Spying on Bumblebees with Big-Brother Tech
By tagging individual bumblebees with microchips, biologists have gained insights into the daily life of a colony of bumblebees (Bombus impatiens) in unprecedented detail. The team found that while most bees are generalists collecting both pollen and nectar over the course of their lifetime, individual workers tend to specialize on one of the two during any given day, dedicating more than 90 percent of their foraging sorties to either pollen or nectar. The observations also revealed that individual bumblebee workers differ vastly in terms of their foraging activity.

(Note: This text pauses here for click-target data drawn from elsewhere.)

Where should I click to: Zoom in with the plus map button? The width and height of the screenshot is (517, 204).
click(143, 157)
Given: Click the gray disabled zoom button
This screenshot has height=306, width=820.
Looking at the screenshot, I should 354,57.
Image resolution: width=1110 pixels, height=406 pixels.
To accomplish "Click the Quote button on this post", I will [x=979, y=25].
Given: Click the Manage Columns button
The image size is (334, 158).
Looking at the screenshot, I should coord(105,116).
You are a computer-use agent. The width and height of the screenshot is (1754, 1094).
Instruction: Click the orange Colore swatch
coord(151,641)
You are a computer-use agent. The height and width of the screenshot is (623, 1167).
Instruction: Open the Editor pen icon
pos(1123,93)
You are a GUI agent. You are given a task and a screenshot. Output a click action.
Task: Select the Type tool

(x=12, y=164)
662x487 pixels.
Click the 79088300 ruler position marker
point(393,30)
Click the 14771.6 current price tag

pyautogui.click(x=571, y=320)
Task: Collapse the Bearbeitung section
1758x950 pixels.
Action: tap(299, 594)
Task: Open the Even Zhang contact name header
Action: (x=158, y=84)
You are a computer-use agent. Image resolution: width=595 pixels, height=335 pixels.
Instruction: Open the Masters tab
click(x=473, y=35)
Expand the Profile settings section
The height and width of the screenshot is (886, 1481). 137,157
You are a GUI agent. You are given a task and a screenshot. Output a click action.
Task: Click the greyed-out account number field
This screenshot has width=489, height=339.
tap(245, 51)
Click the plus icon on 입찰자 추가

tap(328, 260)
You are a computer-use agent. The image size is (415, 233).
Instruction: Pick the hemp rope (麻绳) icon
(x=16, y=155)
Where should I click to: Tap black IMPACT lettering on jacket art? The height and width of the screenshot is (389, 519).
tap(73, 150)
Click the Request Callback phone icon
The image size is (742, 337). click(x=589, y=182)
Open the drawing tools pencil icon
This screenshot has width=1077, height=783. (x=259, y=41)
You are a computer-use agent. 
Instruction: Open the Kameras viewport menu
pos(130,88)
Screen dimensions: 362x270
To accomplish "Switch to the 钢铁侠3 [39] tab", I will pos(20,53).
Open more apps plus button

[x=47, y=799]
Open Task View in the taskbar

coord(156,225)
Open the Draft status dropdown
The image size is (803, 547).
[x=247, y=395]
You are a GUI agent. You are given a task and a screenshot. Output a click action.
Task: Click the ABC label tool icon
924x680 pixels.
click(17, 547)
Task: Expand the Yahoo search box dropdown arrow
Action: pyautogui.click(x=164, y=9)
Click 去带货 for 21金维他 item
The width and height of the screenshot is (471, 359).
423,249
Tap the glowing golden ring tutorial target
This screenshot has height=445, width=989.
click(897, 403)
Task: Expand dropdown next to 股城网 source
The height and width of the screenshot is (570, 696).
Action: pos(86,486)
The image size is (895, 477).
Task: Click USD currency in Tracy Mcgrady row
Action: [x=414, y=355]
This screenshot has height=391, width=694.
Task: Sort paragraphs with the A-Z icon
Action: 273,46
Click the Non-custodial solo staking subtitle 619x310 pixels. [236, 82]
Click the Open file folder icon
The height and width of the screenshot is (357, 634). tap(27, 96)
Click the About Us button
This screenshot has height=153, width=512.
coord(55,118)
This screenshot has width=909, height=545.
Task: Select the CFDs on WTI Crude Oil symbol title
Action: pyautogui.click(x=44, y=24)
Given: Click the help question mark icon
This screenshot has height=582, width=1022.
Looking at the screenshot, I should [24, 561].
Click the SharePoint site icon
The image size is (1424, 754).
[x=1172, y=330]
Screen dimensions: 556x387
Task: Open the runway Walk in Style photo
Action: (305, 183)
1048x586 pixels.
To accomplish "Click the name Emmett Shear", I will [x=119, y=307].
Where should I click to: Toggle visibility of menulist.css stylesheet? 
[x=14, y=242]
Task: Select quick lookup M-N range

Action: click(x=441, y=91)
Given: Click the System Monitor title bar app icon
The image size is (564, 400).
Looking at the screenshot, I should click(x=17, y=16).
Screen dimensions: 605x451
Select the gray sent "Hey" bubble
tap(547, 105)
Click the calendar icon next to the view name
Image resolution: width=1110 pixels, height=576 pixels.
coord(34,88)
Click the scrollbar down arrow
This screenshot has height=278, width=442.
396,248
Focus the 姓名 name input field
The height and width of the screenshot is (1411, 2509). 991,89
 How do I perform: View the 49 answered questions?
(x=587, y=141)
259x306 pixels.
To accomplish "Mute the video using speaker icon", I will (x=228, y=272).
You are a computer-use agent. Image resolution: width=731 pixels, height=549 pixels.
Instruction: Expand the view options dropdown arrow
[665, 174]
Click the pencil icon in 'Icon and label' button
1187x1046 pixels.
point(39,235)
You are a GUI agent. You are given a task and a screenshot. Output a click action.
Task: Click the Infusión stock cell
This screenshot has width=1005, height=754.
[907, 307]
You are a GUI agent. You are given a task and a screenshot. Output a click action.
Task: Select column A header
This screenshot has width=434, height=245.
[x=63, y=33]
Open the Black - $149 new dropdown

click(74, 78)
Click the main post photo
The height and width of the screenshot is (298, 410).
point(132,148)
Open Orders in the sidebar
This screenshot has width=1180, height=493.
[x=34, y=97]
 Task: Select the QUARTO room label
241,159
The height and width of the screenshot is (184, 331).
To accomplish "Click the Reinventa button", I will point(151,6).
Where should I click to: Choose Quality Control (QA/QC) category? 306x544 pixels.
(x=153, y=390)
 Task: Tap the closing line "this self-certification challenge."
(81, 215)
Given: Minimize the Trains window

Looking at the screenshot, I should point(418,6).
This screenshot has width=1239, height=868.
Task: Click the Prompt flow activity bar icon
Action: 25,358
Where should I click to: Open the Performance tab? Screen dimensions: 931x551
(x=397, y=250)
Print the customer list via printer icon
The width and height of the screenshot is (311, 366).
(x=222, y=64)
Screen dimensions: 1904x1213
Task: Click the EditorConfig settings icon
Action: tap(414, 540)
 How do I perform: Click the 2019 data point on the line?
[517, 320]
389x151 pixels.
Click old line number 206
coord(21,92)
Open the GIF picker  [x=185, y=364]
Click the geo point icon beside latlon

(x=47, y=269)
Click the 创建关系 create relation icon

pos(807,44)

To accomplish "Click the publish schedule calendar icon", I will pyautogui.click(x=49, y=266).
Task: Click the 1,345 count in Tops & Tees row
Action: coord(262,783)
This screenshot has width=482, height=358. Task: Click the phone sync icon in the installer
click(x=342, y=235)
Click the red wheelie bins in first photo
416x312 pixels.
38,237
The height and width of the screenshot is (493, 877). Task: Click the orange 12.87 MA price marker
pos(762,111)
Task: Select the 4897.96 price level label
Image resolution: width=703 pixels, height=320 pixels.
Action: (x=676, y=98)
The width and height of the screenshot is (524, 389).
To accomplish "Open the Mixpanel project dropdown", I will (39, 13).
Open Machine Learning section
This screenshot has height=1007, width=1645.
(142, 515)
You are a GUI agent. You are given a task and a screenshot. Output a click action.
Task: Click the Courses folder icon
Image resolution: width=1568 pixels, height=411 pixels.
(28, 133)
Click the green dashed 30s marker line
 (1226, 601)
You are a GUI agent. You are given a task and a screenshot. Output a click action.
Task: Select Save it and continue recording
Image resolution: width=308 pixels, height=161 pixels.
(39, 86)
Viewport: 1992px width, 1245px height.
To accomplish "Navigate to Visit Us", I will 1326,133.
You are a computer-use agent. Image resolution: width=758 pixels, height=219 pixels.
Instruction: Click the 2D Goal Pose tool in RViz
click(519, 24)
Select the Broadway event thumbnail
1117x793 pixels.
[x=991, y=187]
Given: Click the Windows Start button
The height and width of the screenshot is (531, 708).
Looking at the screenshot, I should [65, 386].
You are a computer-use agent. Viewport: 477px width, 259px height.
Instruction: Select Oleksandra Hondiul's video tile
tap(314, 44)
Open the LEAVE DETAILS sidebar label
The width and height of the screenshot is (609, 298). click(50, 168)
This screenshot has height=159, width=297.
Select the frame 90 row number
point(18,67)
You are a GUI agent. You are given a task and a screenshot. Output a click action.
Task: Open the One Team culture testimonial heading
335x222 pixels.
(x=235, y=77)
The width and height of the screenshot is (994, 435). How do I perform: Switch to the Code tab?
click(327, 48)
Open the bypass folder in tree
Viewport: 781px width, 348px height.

Just like their domesticated cousins, the honey bees, bumblebees play important roles as pollinators, thus helping in agriculture and fruit production. But despite the ecological services they provide, many aspects of their biology still remain a mystery. By outfitting each bumblebee with a radio frequency identification, or RFID, tag — similar to the ones used to protect merchandise from shoplifters — the researchers were able to keep tabs on them at all times and log the data automatically instead of relying on human observations limited to certain times.
Worker bumblebees, tagged with tiny RFID chips, are seen here caring for the larvae, which develop inside egg-shaped structures; pollen and nectar are kept within the pot-shaped structures.
Credit: Avery Russell/UA
The researchers then used this data to determine how patterns of specialization on each food type differed at timescales of a day or over a lifetime. The results are published in the journal Scientific Reports. This video clip (no audio) shows bumblebees on larval and pupal cells; one bee is cleaning the pupal cell of its wax, exposing some of the silk (the browner patches) that makes up its cocoon.
Credit: Keith Brust/UA
“Each individual bee only lives between two weeks to a month at the most,” Russell says, “and even though they behave as generalists over their lifetime, our study showed that they tend to specialize on one food source over the course of a foraging day.”
The researchers were surprised to find a vast difference in efficiency, with the most active foragers making 40 times the number of trips each day as the least active workers.
“Interestingly, when we studied the morphology between very active foragers and workers that barely leave the hive, we found that bees with more sensitive antennae foraged more,” Russell said.
Similar variation has been in observed in honey bees and other eusocial species, where some workers are much more active than others, but no one had seen it to this extreme due to the limits of human observations.
“If you watch a bee only for an hour or so, you can’t say what it will do over the course of a few days or over its whole life,” Russell says. “We don’t yet know why, but it could be that workers that forage less do so because they aren’t quite as skilled at foraging as others and make themselves useful by doing more around the hive.”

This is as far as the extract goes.